■ **WHAT IS EXPECTED**
Write out all of the data without omission, exactly as shown.

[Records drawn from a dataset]

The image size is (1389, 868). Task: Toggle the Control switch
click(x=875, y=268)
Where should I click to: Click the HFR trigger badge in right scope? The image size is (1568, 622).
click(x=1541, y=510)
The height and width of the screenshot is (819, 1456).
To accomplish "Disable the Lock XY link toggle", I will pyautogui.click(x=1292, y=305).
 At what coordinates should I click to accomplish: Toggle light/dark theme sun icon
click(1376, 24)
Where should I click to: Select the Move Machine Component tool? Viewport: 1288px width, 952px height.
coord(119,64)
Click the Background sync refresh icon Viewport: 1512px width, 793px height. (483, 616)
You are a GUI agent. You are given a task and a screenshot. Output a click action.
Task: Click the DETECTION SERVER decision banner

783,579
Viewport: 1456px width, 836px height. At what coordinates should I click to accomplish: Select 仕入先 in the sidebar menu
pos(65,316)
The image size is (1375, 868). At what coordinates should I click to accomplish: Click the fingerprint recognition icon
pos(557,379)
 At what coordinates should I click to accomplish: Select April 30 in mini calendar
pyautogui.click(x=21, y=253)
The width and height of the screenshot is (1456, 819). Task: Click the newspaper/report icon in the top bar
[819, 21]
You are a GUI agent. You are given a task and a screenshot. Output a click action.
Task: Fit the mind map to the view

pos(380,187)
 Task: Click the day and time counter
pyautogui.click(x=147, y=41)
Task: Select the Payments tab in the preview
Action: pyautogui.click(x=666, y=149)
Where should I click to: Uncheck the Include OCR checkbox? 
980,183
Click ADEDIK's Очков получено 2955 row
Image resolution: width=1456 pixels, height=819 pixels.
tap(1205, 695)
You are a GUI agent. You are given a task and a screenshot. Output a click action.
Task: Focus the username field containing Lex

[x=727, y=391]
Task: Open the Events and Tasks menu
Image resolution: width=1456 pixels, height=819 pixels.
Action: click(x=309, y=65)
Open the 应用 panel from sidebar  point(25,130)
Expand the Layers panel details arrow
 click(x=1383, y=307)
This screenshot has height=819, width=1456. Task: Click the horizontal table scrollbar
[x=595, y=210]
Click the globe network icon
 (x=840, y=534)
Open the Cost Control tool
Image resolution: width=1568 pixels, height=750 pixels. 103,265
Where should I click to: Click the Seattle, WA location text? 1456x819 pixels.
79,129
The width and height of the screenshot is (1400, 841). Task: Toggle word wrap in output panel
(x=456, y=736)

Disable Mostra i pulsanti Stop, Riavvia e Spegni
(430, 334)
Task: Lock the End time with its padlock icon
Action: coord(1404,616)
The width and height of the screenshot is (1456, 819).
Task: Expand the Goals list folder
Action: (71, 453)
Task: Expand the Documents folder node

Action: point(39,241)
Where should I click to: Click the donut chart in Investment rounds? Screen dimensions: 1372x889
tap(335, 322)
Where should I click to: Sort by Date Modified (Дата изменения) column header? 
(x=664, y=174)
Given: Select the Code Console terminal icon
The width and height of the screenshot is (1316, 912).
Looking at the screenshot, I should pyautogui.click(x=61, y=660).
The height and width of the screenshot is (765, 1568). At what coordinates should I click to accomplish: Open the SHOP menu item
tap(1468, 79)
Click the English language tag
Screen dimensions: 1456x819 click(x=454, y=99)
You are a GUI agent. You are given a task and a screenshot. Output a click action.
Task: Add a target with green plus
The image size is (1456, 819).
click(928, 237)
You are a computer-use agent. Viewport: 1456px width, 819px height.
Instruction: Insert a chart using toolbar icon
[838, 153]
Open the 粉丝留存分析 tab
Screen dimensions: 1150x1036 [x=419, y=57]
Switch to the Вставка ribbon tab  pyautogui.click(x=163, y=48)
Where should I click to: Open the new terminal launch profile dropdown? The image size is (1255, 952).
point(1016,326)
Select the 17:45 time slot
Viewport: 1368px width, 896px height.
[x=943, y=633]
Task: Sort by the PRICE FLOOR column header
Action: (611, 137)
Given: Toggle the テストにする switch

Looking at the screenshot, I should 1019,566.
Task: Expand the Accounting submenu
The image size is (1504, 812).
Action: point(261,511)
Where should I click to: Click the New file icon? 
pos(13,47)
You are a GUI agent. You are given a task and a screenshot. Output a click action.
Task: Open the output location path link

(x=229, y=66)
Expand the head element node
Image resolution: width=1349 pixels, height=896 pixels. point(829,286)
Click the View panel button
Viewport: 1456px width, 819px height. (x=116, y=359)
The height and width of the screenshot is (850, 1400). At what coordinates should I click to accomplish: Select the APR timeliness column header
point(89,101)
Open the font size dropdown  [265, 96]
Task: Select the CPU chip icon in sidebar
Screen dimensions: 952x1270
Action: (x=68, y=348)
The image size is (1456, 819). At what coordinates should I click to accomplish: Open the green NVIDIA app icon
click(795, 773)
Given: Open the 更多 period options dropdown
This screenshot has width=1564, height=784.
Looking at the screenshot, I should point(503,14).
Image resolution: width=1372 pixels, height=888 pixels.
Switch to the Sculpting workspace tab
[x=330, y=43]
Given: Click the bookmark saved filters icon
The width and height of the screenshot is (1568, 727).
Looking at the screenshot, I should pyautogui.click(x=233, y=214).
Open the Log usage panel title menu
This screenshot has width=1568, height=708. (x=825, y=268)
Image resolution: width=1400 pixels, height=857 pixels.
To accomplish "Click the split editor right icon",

■ **SOLUTION BELOW**
The image size is (1389, 868). Task: Toggle the Control switch
click(x=875, y=268)
Where should I click to: Click the HFR trigger badge in right scope? The image size is (1568, 622).
click(x=1541, y=510)
The height and width of the screenshot is (819, 1456).
To accomplish "Disable the Lock XY link toggle", I will pyautogui.click(x=1292, y=305).
 At what coordinates should I click to accomplish: Toggle light/dark theme sun icon
click(1376, 24)
Where should I click to: Select the Move Machine Component tool? Viewport: 1288px width, 952px height.
coord(119,64)
Click the Background sync refresh icon Viewport: 1512px width, 793px height. (483, 616)
You are a GUI agent. You are given a task and a screenshot. Output a click action.
Task: Click the DETECTION SERVER decision banner

783,579
Viewport: 1456px width, 836px height. At what coordinates should I click to accomplish: Select 仕入先 in the sidebar menu
pos(65,316)
The image size is (1375, 868). At what coordinates should I click to accomplish: Click the fingerprint recognition icon
pos(557,379)
 At what coordinates should I click to accomplish: Select April 30 in mini calendar
pyautogui.click(x=21, y=253)
The width and height of the screenshot is (1456, 819). Task: Click the newspaper/report icon in the top bar
[819, 21]
You are a GUI agent. You are given a task and a screenshot. Output a click action.
Task: Fit the mind map to the view

pos(380,187)
 Task: Click the day and time counter
pyautogui.click(x=147, y=41)
Task: Select the Payments tab in the preview
Action: pyautogui.click(x=666, y=149)
Where should I click to: Uncheck the Include OCR checkbox? 
980,183
Click ADEDIK's Очков получено 2955 row
Image resolution: width=1456 pixels, height=819 pixels.
tap(1205, 695)
You are a GUI agent. You are given a task and a screenshot. Output a click action.
Task: Focus the username field containing Lex

[x=727, y=391]
Task: Open the Events and Tasks menu
Image resolution: width=1456 pixels, height=819 pixels.
Action: click(x=309, y=65)
Open the 应用 panel from sidebar  point(25,130)
Expand the Layers panel details arrow
 click(x=1383, y=307)
This screenshot has height=819, width=1456. Task: Click the horizontal table scrollbar
[x=595, y=210]
Click the globe network icon
 (x=840, y=534)
Open the Cost Control tool
Image resolution: width=1568 pixels, height=750 pixels. 103,265
Where should I click to: Click the Seattle, WA location text? 1456x819 pixels.
79,129
The width and height of the screenshot is (1400, 841). Task: Toggle word wrap in output panel
(x=456, y=736)

Disable Mostra i pulsanti Stop, Riavvia e Spegni
(430, 334)
Task: Lock the End time with its padlock icon
Action: coord(1404,616)
The width and height of the screenshot is (1456, 819).
Task: Expand the Goals list folder
Action: (71, 453)
Task: Expand the Documents folder node

Action: point(39,241)
Where should I click to: Click the donut chart in Investment rounds? Screen dimensions: 1372x889
tap(335, 322)
Where should I click to: Sort by Date Modified (Дата изменения) column header? 
(x=664, y=174)
Given: Select the Code Console terminal icon
The width and height of the screenshot is (1316, 912).
Looking at the screenshot, I should pyautogui.click(x=61, y=660).
The height and width of the screenshot is (765, 1568). At what coordinates should I click to accomplish: Open the SHOP menu item
tap(1468, 79)
Click the English language tag
Screen dimensions: 1456x819 click(x=454, y=99)
You are a GUI agent. You are given a task and a screenshot. Output a click action.
Task: Add a target with green plus
The image size is (1456, 819).
click(928, 237)
You are a computer-use agent. Viewport: 1456px width, 819px height.
Instruction: Insert a chart using toolbar icon
[838, 153]
Open the 粉丝留存分析 tab
Screen dimensions: 1150x1036 [x=419, y=57]
Switch to the Вставка ribbon tab  pyautogui.click(x=163, y=48)
Where should I click to: Open the new terminal launch profile dropdown? The image size is (1255, 952).
point(1016,326)
Select the 17:45 time slot
Viewport: 1368px width, 896px height.
[x=943, y=633]
Task: Sort by the PRICE FLOOR column header
Action: (611, 137)
Given: Toggle the テストにする switch

Looking at the screenshot, I should 1019,566.
Task: Expand the Accounting submenu
The image size is (1504, 812).
Action: point(261,511)
Where should I click to: Click the New file icon? 
pos(13,47)
You are a GUI agent. You are given a task and a screenshot. Output a click action.
Task: Open the output location path link

(x=229, y=66)
Expand the head element node
Image resolution: width=1349 pixels, height=896 pixels. point(829,286)
Click the View panel button
Viewport: 1456px width, 819px height. (x=116, y=359)
The height and width of the screenshot is (850, 1400). At what coordinates should I click to accomplish: Select the APR timeliness column header
point(89,101)
Open the font size dropdown  [265, 96]
Task: Select the CPU chip icon in sidebar
Screen dimensions: 952x1270
Action: (x=68, y=348)
The image size is (1456, 819). At what coordinates should I click to accomplish: Open the green NVIDIA app icon
click(795, 773)
Given: Open the 更多 period options dropdown
This screenshot has width=1564, height=784.
Looking at the screenshot, I should point(503,14).
Image resolution: width=1372 pixels, height=888 pixels.
Switch to the Sculpting workspace tab
[x=330, y=43]
Given: Click the bookmark saved filters icon
The width and height of the screenshot is (1568, 727).
Looking at the screenshot, I should pyautogui.click(x=233, y=214).
Open the Log usage panel title menu
This screenshot has width=1568, height=708. (x=825, y=268)
Image resolution: width=1400 pixels, height=857 pixels.
To accomplish "Click the split editor right icon",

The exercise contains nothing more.